> WHAT YOU ARE ASKED TO DO
Please give back, word for word, only the lines starting at the one containing "Me notifier l'arrivée" and ending at the one containing "Vida (313, 109)" within the material below.

───── SOURCE MATERIAL

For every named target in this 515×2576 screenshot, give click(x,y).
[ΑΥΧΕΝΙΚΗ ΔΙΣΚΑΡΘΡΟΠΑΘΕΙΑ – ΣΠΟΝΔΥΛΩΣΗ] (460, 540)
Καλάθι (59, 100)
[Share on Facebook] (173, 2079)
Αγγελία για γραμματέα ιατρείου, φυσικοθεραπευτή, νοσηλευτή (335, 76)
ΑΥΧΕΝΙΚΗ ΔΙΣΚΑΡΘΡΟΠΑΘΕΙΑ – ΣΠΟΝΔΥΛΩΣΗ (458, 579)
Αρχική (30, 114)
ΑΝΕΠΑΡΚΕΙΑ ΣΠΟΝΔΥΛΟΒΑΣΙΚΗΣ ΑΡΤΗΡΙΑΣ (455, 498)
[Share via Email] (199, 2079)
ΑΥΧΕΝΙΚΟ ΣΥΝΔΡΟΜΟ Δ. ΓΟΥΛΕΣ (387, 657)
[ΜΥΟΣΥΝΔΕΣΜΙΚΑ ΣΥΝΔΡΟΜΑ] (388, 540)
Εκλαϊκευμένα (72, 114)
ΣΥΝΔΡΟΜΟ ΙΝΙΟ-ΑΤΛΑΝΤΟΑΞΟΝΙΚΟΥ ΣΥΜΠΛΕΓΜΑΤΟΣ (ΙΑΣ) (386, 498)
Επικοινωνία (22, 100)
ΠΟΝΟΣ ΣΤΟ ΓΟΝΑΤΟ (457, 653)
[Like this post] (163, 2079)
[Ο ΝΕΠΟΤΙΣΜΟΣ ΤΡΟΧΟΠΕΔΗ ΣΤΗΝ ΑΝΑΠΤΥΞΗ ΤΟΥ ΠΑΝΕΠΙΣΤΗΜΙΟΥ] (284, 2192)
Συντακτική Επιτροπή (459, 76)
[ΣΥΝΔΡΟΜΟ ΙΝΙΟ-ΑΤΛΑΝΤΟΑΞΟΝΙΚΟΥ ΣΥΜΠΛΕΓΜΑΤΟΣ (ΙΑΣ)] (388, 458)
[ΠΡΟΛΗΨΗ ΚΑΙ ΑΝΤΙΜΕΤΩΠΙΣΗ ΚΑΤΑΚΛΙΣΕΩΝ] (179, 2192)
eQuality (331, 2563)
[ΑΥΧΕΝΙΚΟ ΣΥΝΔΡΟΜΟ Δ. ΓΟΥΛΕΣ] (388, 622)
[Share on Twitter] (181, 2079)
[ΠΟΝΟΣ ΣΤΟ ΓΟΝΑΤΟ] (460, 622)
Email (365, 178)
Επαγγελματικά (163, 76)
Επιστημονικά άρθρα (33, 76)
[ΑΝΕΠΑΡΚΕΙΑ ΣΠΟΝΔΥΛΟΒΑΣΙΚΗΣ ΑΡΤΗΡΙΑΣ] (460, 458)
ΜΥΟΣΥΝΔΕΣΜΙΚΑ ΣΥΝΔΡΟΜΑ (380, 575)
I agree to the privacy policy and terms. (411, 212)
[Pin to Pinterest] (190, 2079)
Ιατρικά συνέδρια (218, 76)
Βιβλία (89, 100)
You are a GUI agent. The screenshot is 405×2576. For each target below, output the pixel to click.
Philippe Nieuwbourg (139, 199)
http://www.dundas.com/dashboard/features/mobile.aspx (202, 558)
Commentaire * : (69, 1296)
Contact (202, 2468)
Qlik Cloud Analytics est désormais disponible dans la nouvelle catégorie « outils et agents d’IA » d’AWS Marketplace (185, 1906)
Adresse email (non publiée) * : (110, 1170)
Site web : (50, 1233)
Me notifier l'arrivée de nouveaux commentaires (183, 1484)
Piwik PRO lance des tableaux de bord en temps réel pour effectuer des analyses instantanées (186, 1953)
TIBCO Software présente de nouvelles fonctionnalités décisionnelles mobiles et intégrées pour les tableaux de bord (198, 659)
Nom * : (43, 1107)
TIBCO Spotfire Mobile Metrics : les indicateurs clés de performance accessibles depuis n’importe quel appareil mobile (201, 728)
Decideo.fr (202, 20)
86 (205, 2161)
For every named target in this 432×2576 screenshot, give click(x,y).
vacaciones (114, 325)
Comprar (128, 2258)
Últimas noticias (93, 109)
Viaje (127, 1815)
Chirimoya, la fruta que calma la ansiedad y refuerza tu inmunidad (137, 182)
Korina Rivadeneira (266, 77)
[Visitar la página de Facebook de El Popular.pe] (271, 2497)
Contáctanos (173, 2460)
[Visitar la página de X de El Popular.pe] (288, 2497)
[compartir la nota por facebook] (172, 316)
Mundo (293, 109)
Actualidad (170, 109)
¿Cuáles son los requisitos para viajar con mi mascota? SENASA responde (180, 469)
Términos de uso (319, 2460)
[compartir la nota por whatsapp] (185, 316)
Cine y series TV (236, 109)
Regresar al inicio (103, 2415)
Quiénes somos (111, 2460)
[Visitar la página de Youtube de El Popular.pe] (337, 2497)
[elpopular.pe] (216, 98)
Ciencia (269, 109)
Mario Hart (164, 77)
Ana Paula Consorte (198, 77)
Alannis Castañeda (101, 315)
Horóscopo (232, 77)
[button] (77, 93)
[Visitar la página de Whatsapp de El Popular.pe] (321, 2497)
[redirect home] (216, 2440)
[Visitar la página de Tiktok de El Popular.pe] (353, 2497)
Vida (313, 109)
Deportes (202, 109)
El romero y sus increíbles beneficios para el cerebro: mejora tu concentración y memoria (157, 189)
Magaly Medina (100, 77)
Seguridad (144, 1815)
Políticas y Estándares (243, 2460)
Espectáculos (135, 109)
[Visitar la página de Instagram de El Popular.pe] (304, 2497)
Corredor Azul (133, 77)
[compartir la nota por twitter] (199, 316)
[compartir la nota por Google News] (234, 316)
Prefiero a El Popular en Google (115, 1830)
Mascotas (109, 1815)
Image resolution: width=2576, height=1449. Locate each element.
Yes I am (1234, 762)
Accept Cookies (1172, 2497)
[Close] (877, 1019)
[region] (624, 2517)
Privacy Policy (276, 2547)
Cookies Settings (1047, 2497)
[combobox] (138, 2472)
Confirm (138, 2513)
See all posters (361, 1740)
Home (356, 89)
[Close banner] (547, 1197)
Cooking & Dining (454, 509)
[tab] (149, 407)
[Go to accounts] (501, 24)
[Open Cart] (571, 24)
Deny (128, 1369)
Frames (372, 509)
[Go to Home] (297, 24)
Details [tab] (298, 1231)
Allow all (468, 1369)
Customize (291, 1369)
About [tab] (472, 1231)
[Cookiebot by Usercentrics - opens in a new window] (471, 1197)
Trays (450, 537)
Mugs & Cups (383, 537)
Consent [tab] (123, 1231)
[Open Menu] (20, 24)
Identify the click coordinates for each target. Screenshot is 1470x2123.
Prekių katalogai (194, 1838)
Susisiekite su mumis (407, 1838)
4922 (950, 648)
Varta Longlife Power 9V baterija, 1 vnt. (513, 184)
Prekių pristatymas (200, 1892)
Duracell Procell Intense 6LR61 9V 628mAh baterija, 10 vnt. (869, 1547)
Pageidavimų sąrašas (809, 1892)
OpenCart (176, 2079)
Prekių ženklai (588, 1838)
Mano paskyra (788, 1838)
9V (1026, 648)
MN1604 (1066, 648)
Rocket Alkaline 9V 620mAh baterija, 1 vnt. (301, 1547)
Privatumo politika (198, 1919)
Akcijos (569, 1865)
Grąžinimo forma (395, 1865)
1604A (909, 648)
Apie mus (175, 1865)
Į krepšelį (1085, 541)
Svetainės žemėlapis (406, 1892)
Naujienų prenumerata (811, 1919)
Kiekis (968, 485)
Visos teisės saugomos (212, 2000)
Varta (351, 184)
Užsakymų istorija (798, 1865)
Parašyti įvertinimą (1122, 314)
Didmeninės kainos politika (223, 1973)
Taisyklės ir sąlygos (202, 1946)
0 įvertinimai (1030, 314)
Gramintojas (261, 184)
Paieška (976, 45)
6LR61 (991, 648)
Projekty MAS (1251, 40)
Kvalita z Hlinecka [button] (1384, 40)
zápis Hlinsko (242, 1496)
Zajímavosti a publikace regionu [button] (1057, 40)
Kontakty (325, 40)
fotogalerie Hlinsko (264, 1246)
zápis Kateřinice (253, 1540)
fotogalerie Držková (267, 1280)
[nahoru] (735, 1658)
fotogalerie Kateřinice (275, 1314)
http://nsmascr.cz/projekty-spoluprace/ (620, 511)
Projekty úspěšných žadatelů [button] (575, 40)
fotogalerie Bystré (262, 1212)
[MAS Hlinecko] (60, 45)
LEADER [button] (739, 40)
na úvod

──────────

> RESULT OF THIS TASK
Me notifier l'arrivée de nouveaux commentaires (183, 1484)
Piwik PRO lance des tableaux de bord en temps réel pour effectuer des analyses instantanées (186, 1953)
TIBCO Software présente de nouvelles fonctionnalités décisionnelles mobiles et intégrées pour les tableaux de bord (198, 659)
Nom * : (43, 1107)
TIBCO Spotfire Mobile Metrics : les indicateurs clés de performance accessibles depuis n’importe quel appareil mobile (201, 728)
Decideo.fr (202, 20)
86 (205, 2161)
For every named target in this 432×2576 screenshot, give click(x,y).
vacaciones (114, 325)
Comprar (128, 2258)
Últimas noticias (93, 109)
Viaje (127, 1815)
Chirimoya, la fruta que calma la ansiedad y refuerza tu inmunidad (137, 182)
Korina Rivadeneira (266, 77)
[Visitar la página de Facebook de El Popular.pe] (271, 2497)
Contáctanos (173, 2460)
[Visitar la página de X de El Popular.pe] (288, 2497)
[compartir la nota por facebook] (172, 316)
Mundo (293, 109)
Actualidad (170, 109)
¿Cuáles son los requisitos para viajar con mi mascota? SENASA responde (180, 469)
Términos de uso (319, 2460)
[compartir la nota por whatsapp] (185, 316)
Cine y series TV (236, 109)
Regresar al inicio (103, 2415)
Quiénes somos (111, 2460)
[Visitar la página de Youtube de El Popular.pe] (337, 2497)
[elpopular.pe] (216, 98)
Ciencia (269, 109)
Mario Hart (164, 77)
Ana Paula Consorte (198, 77)
Alannis Castañeda (101, 315)
Horóscopo (232, 77)
[button] (77, 93)
[Visitar la página de Whatsapp de El Popular.pe] (321, 2497)
[redirect home] (216, 2440)
[Visitar la página de Tiktok de El Popular.pe] (353, 2497)
Vida (313, 109)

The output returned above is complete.